I am recently divorced at age 65, with no chance of getting a job soon. I did not get spousal support as my ex is on Social Security and a pension (which goes away when he dies). I got half of a very shattered IRA, which I am going to need to live on.

I am in the same boat, faced with carrying $8,000 of credit card debt or using funds that I need to live on to pay off the debt. What’s your answer to my problem?

Answer: Take a close look at what credit card companies are doing to their customers these days. They’re doubling or tripling interest rates, even for people with good credit. They’re lowering credit limits and slamming shut accounts, endangering people’s credit scores. They’re experimenting with new fees.

Why would you put up with that if you had a choice? People who don’t pay off their credit card debt with their savings when they can are choosing to bind themselves to companies that have made it quite clear they don’t care about their customers’ financial well-being.
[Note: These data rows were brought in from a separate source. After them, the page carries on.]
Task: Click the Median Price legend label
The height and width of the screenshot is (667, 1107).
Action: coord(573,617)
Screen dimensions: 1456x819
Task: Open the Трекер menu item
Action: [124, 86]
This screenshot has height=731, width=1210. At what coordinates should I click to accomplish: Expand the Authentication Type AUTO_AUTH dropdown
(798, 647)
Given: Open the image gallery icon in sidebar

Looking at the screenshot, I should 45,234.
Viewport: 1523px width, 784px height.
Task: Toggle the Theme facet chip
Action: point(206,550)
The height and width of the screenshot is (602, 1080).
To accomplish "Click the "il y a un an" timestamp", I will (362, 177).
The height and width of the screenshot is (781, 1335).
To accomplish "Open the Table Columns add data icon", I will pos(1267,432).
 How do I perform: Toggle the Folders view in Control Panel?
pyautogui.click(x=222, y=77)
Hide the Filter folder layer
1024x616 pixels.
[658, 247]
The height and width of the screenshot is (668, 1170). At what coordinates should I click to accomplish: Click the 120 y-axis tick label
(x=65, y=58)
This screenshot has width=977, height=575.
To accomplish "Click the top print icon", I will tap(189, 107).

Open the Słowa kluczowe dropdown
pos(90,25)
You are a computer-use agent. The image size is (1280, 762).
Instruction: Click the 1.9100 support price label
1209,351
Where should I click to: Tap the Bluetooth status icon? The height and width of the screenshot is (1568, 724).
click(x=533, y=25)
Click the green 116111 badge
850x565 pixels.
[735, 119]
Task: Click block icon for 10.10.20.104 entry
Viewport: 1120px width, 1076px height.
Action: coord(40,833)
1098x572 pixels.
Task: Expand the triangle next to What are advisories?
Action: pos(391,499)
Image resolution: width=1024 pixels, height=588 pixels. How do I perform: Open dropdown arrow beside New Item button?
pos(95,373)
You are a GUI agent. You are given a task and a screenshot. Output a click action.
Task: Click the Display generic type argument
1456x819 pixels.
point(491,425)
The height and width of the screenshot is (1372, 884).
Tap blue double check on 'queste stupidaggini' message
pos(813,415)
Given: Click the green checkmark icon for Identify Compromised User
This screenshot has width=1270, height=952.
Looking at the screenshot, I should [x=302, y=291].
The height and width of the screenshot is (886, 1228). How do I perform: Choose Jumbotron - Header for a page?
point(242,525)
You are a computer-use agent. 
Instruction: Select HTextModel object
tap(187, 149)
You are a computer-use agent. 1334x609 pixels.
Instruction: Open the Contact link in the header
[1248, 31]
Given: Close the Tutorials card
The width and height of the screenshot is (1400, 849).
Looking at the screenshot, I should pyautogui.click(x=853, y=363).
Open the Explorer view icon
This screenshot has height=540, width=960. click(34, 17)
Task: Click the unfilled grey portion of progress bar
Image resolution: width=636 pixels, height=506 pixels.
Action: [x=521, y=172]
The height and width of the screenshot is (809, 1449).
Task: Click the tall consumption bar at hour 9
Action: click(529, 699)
The key phrase there is “when they can.” If you’re facing a layoff or already unemployed, you really do need to be in survival mode and conserve your cash. That means paying the minimums on your debt until your economic situation improves.

If your situation doesn’t improve, or if issuers raise your rates to the point where you can no longer pay your minimums, you may need to consider credit counseling or even bankruptcy to deal with this debt.